Mandy Bujold, a Canadian boxer, was ruled ineligible for the Olympics because she was pregnant during a qualifying period for athletes that had shifted due to the pandemic. She appealed, and a sports arbitration court ruled at the end of June that the International Olympic Committee must accommodate athletes who were pregnant or postpartum during a qualifying period.
“It was one of the biggest fights of my career, but also the fight with the most meaning,” Bujold tweeted. “I was standing up for what I believe is right and for the dream I had worked so hard for. And I am so proud that we’ve set a human rights precedent for female athletes now, and for the generations to come.”
Sharrow said athletes seeking more policy changes around parenthood and calling for more equity will have ripple effects. But she said the public should not lose sight of the need for calling for similar action outside of sports. She noted the United States is one of the only industrialized countries in the world without a paid family leave policy. In other cases, people who are thinking about starting a family are penalized in obvious and not-so obvious ways in their education and work opportunities.
“We need to make the connections between what’s happening across these sectors, and to keep the eye on the big prize and the big sort of aspirational things that we could achieve if we think about these things as being interconnected,” they said.
Webster, one of the grant recipients, said she’s vocal about her child care needs because she wants people to better understand the universal experience of being a parent trying to find quality child care. She hopes it sparks more conversations within the sports industry about future potential changes, though she’s not sure what for now. She is pregnant with her fourth child and expects to be around 20 weeks pregnant when she competes for a medal.
“My body knows what to do and my body is in volleyball shape,” she said. “For me it’s really not going to be a factor. I feel good. I feel strong and healthy. And as long as those things continue, we’re going to treat it just like any other pregnancy and any other games. The focus while we’re there is volleyball.”
This week, Gaucher posted a photo at the airport with her baby and spouse.
“Tokyo bound,” she wrote along with a heart emoji. “Huge thanks to all the people that worked so hard to help us get everything done in time.”
Tuliamuk also posted an update this week with a photo of her baby and fiancé. She said they were all headed to Japan.
“What a relief it feels not to have to imagine my breastfeeding daughter being miles away from me,” she wrote. Below the post were comments from fellow athletes cheering her on.
Harper-Nelson, who also shared posts on social media about the calls for changing the breastfeeding policy, did not qualify for Tokyo at the trials in Oregon this summer. She’s still figuring out what comes next, but she said she feels more empowered about her options and plans to speak up for herself and others in sports about motherhood and other issues.

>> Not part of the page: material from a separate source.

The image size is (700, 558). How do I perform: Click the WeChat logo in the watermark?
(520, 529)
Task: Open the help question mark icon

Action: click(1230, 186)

“We feel like the outcomes have to be exactly how we imagined and perfect but it’s about our efforts and our intentions,” she wrote on Instagram on July 5, stretching with her daughter, named Harper, close by. “Our babies are thriving in a world of so many setbacks. I am you and you are me, we got this.”
Harper-Nelson told The 19th that there is a collective community of women athletes who will not stand by and watch inequities continue in the sports industry.
“If we band together as mothers — as a society that understands the importance of mothers and that we bring life to the world — there really can be changes made, and we have to have representation in the seats where rules are being made,” she said.